*Set of tasks*.
A) Answer these questions about the text on parenthesis checking with a stack:
(i) In what form does the text say to assume the expression is given?
(ii) What should be done each time an opening parenthesis is found?
(iii) In the example expression (2+3)*6)1+5, which bracket has no corresponding opening bracket?
B) From the text on parenthesis checking with a stack, reproduce word for word the part that opens with the words containing "2. Iterate through" and closes with "bracket. Hence unbalanced.".

*Supplied passage*.
•••••
Parenthesis checking using stack
What is paranthesis matching?
In an expression opening bracket '(' should have corresponding closing brackets ')'.
We’ll use stacks to match these parentheses. Let’s see how:
1. Assume the expression given to you as a character array.
2. Iterate through the character array and ignore everything you find other than the opening and the closing parenthesis. Every time you find an opening parenthesis, push it inside a character stack. And every time you find
a closing parenthesis, pop from the stack, in which you pushed the opening bracket.
3.Conditions for unbalanced parentheses:
- When you find a closing parenthesis and try achieving the pop operation in the stack, the stack must not become underflow. To match the existing closing parenthesis, at least one opening bracket should be available to pop. If there is no opening bracket inside the stack to pop, we say the expression has unbalanced parentheses.
- For example: the expression (2+3)*6)1+5 has no opening bracket corresponding to the last closing bracket. Hence unbalanced.
•••••
[Element and text location data]
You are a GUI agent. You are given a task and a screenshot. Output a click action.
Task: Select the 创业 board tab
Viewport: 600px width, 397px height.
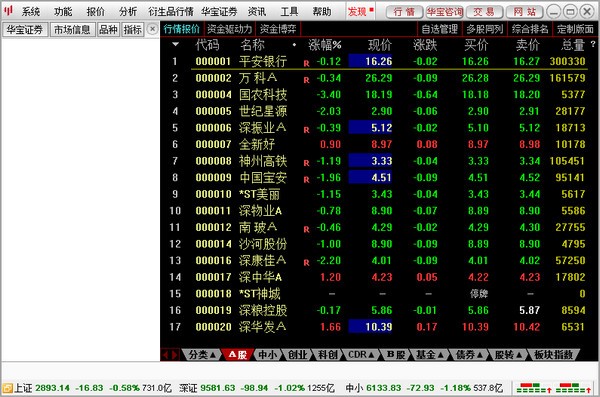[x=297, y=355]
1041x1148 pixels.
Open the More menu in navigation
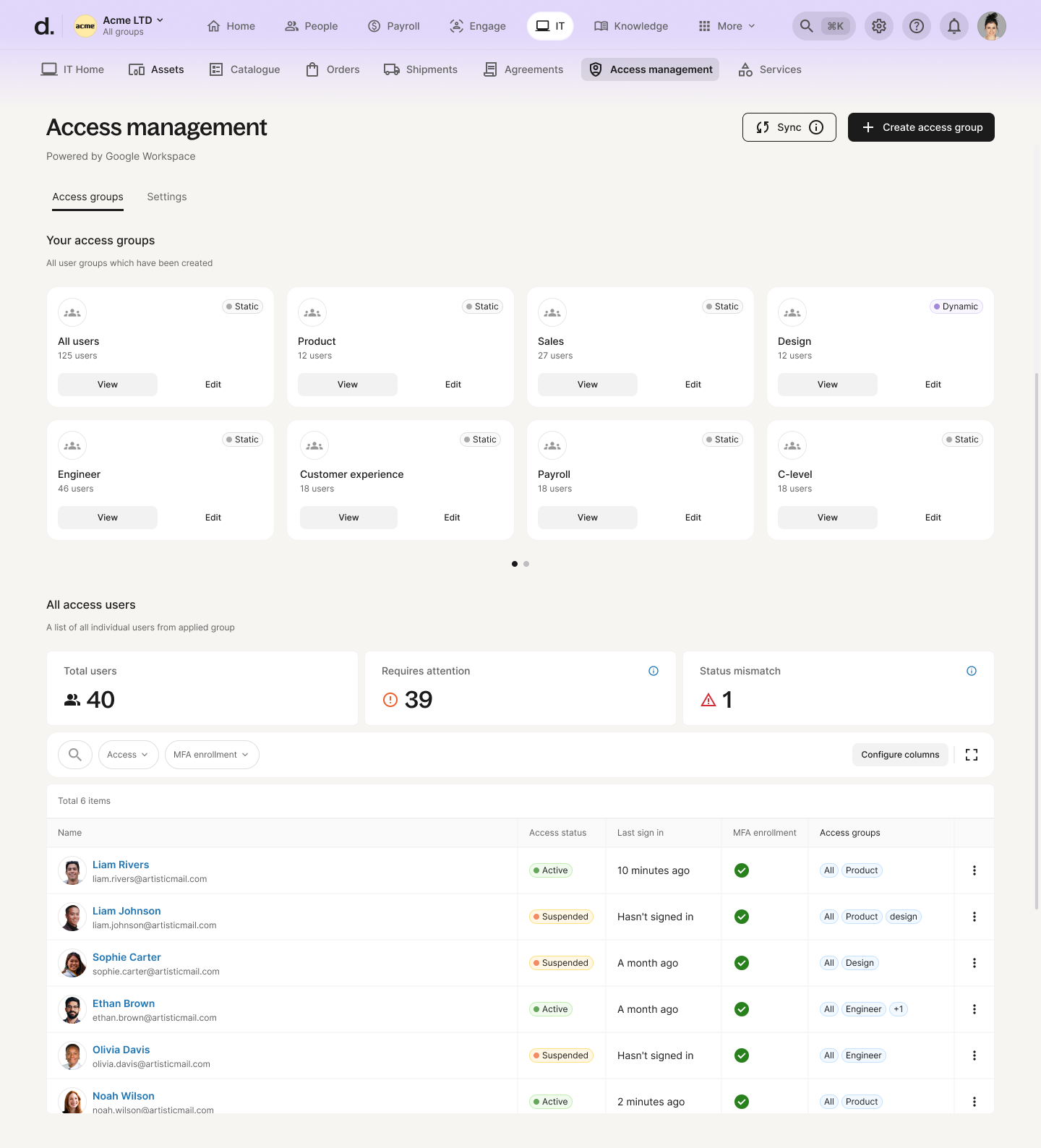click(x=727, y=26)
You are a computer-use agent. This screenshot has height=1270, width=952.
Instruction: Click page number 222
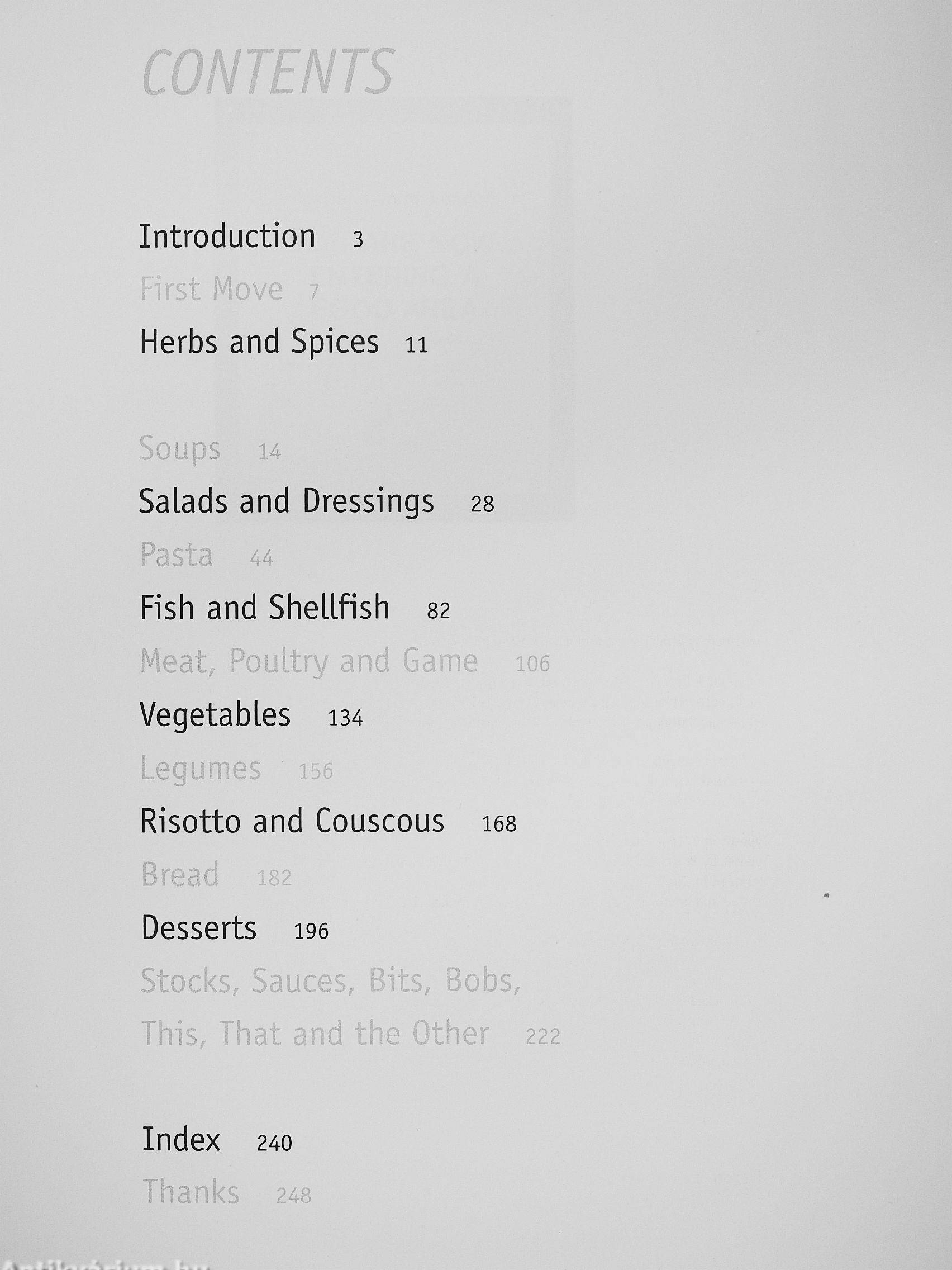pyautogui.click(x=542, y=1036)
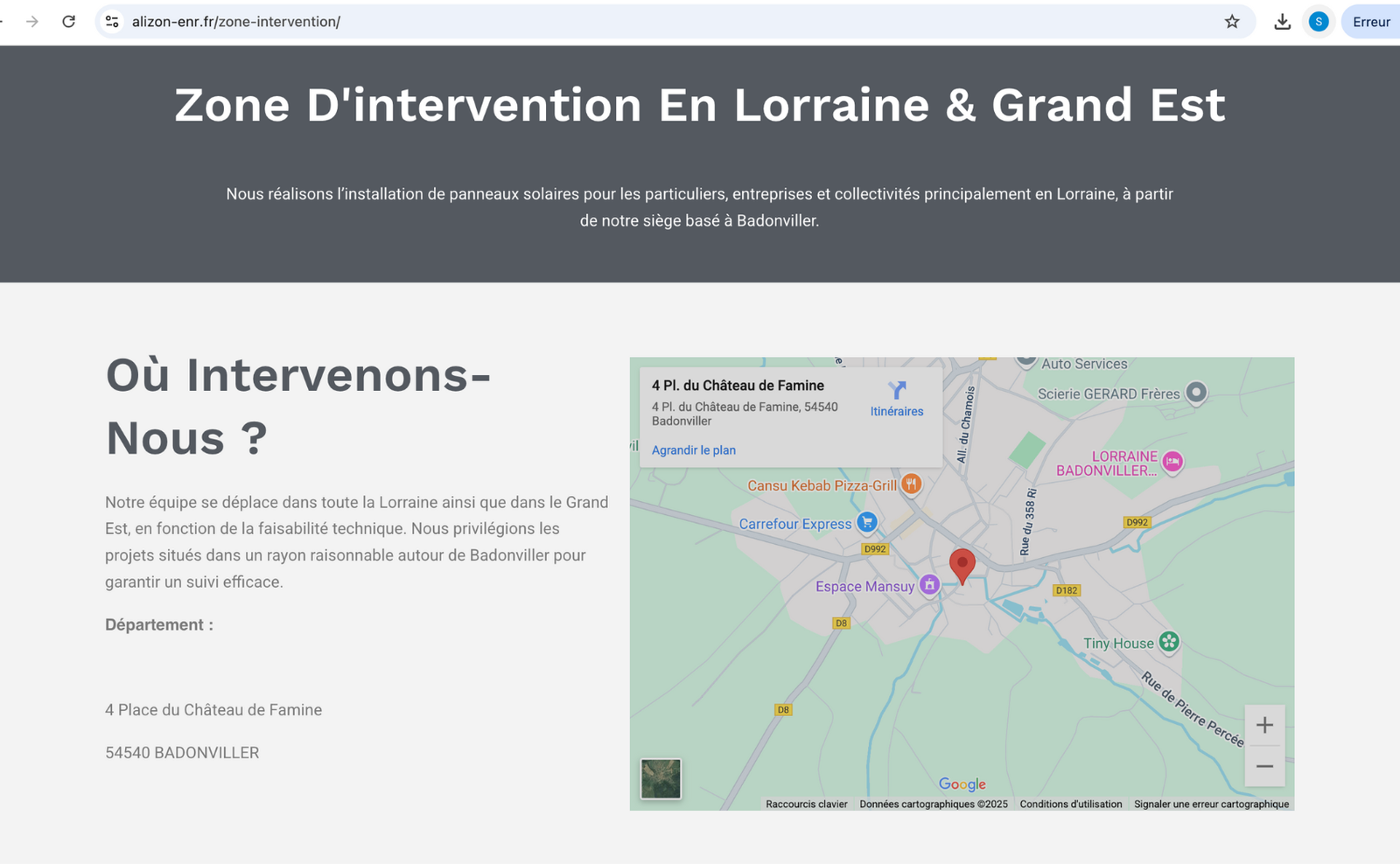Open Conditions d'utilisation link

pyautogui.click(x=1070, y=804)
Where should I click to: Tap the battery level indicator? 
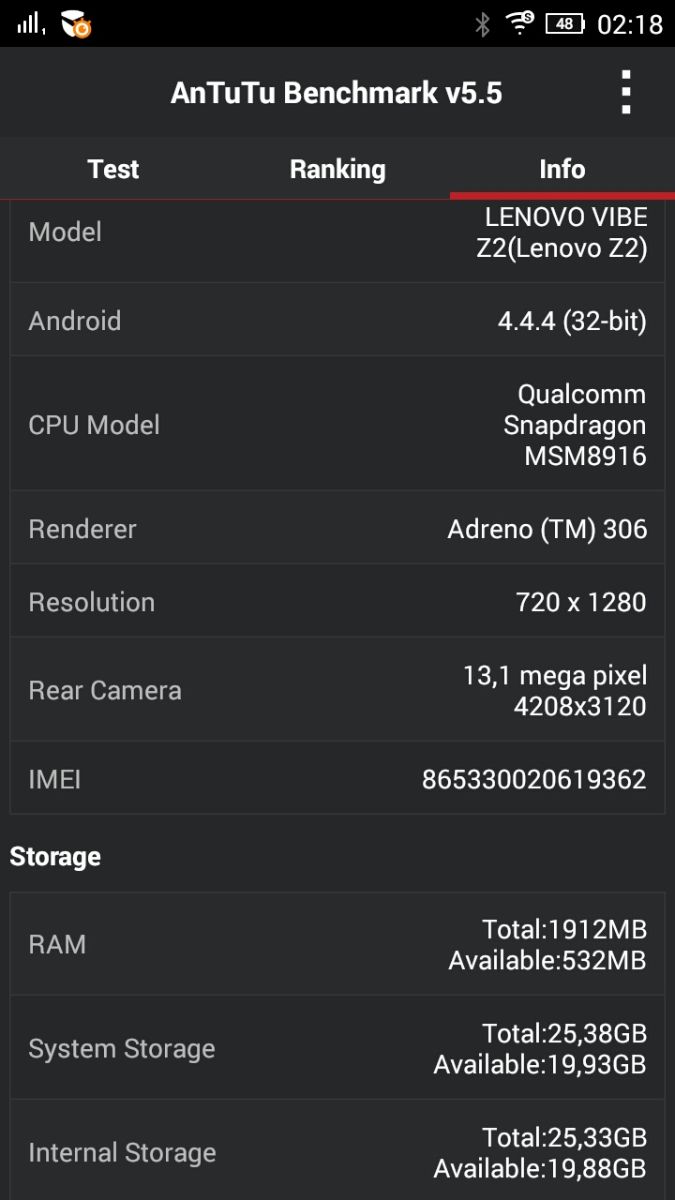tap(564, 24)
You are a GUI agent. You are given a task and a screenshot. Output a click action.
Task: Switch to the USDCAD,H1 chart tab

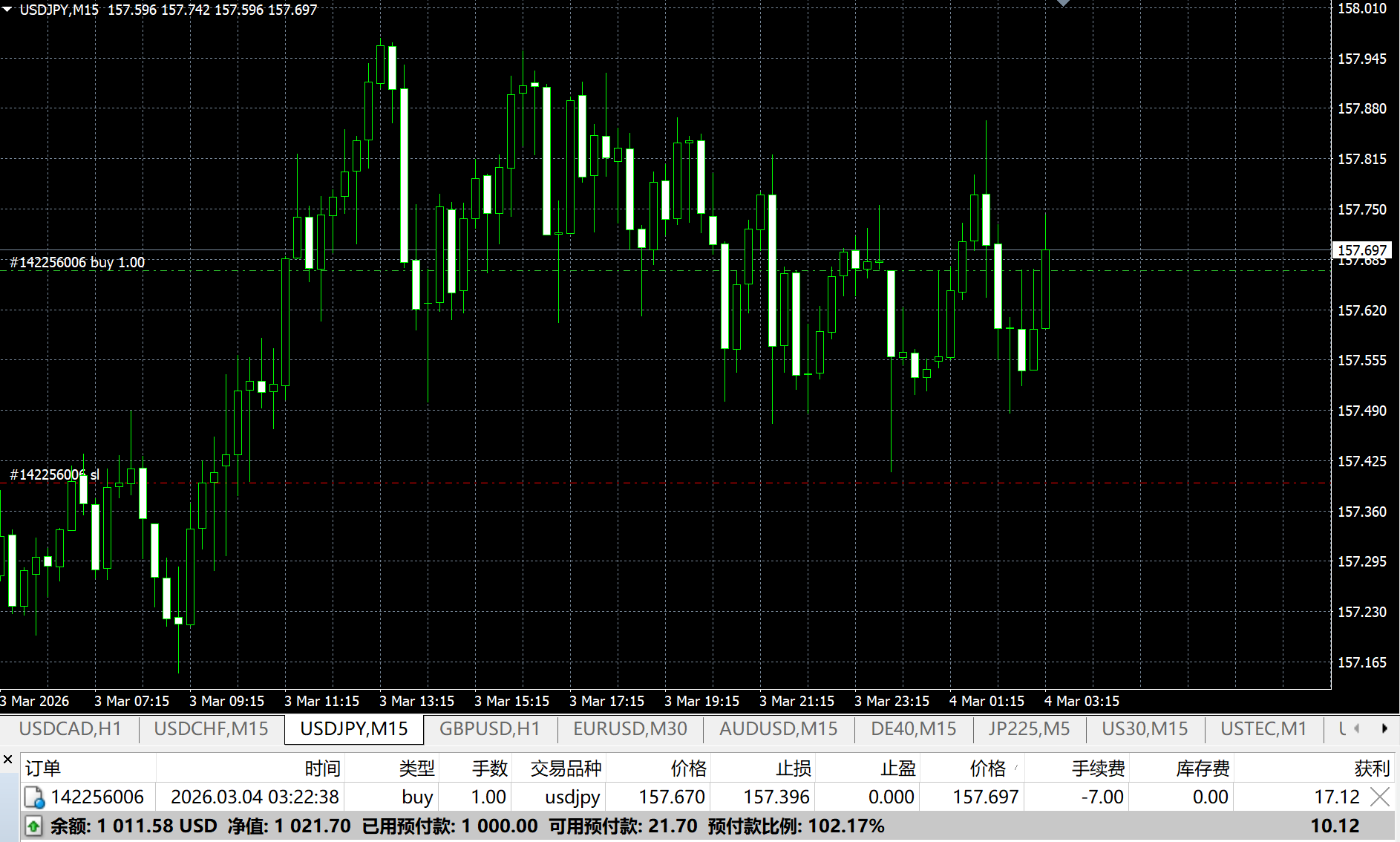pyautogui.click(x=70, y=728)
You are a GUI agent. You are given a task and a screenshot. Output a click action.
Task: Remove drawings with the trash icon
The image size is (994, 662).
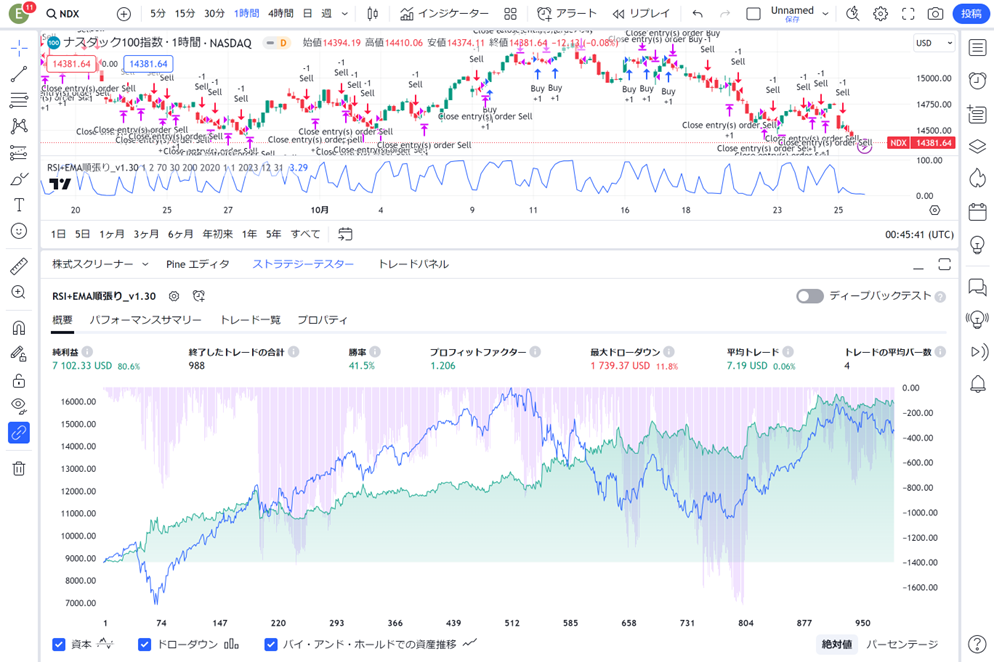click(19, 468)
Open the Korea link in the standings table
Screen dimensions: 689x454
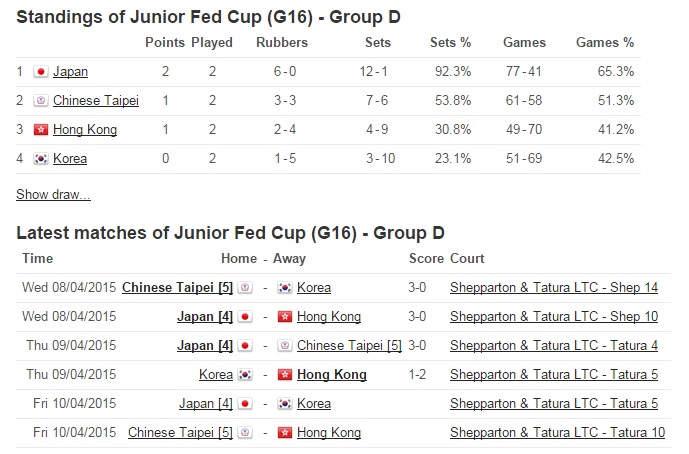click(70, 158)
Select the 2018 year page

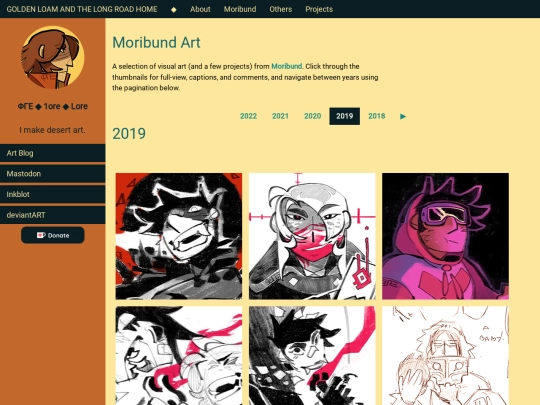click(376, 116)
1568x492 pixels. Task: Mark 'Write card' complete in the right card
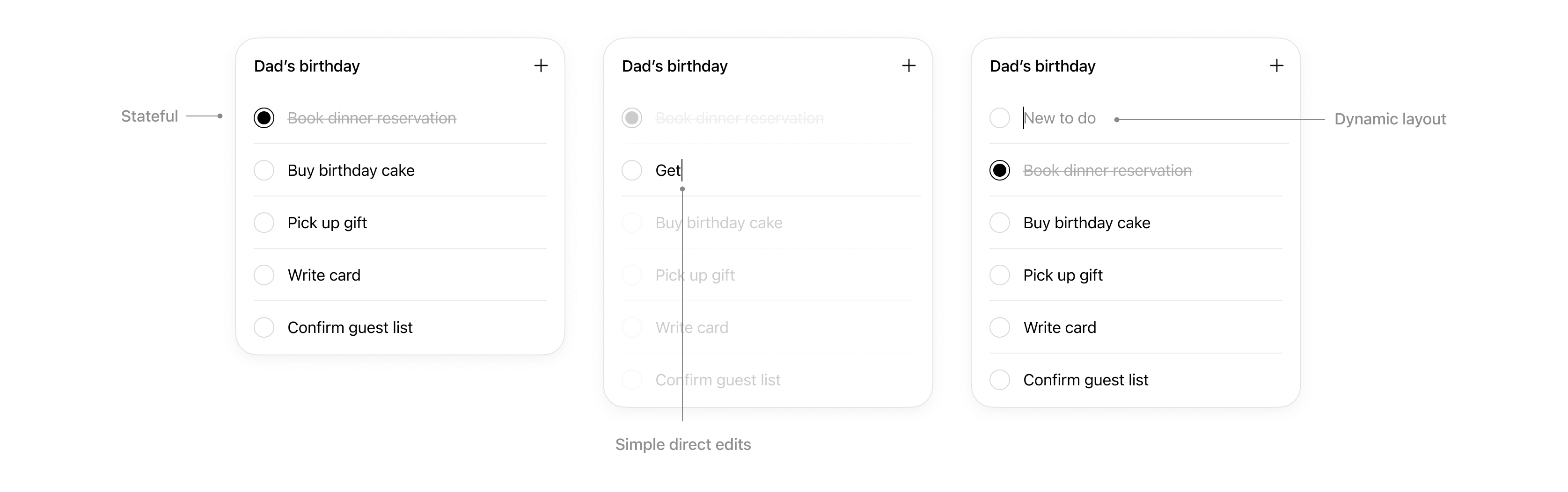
•••••
*The solutions*.
A)
(i) As a character array.
(ii) Push it inside a character stack.
(iii) The last closing bracket.

B)
2. Iterate through the character array and ignore everything you find other than the opening and the closing parenthesis. Every time you find an opening parenthesis, push it inside a character stack. And every time you find
a closing parenthesis, pop from the stack, in which you pushed the opening bracket.
3.Conditions for unbalanced parentheses:
- When you find a closing parenthesis and try achieving the pop operation in the stack, the stack must not become underflow. To match the existing closing parenthesis, at least one opening bracket should be available to pop. If there is no opening bracket inside the stack to pop, we say the expression has unbalanced parentheses.
- For example: the expression (2+3)*6)1+5 has no opening bracket corresponding to the last closing bracket. Hence unbalanced.